> **WORK ITEM**: Each line from the one containing "Click the B" onward, through the end of the entries, is to be transcribed exactly; nothing else is to be included.

[[ EXTRACTED INFORMATION open ]]

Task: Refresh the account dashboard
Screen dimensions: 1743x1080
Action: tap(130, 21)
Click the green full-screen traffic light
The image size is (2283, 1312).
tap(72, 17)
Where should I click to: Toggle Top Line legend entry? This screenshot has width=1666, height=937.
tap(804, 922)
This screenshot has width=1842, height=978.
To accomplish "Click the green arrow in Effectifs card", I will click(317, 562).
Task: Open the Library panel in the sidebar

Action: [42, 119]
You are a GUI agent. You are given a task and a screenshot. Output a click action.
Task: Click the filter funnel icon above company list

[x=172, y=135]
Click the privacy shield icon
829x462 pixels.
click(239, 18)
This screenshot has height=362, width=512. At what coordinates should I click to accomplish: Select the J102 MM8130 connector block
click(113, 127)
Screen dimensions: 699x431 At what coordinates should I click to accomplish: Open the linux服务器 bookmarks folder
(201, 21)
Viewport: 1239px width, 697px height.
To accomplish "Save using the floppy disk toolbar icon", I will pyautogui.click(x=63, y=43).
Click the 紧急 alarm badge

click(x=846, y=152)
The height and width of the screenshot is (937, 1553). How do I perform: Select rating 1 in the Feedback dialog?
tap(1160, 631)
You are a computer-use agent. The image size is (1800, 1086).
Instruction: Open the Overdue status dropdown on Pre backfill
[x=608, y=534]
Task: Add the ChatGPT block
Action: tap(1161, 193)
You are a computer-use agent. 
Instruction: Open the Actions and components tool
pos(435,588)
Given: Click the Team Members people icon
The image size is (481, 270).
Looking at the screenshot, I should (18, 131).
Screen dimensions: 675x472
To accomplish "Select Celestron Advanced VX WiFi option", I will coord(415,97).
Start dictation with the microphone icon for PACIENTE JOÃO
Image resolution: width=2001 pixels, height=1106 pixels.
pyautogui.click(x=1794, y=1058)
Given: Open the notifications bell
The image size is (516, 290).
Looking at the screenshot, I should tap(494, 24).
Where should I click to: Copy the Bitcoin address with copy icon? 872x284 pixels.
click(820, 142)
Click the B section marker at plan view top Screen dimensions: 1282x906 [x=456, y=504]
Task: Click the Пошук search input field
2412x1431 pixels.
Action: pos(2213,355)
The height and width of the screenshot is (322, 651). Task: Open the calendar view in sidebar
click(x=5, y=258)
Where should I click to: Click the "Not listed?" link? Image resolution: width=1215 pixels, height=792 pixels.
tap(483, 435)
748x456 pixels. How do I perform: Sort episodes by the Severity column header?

[[ EXTRACTED INFORMATION closed ]]

> **RESPONSE**:
Click the B section marker at plan view top Screen dimensions: 1282x906 [x=456, y=504]
Task: Click the Пошук search input field
2412x1431 pixels.
Action: pos(2213,355)
The height and width of the screenshot is (322, 651). Task: Open the calendar view in sidebar
click(x=5, y=258)
Where should I click to: Click the "Not listed?" link? Image resolution: width=1215 pixels, height=792 pixels.
tap(483, 435)
748x456 pixels. How do I perform: Sort episodes by the Severity column header?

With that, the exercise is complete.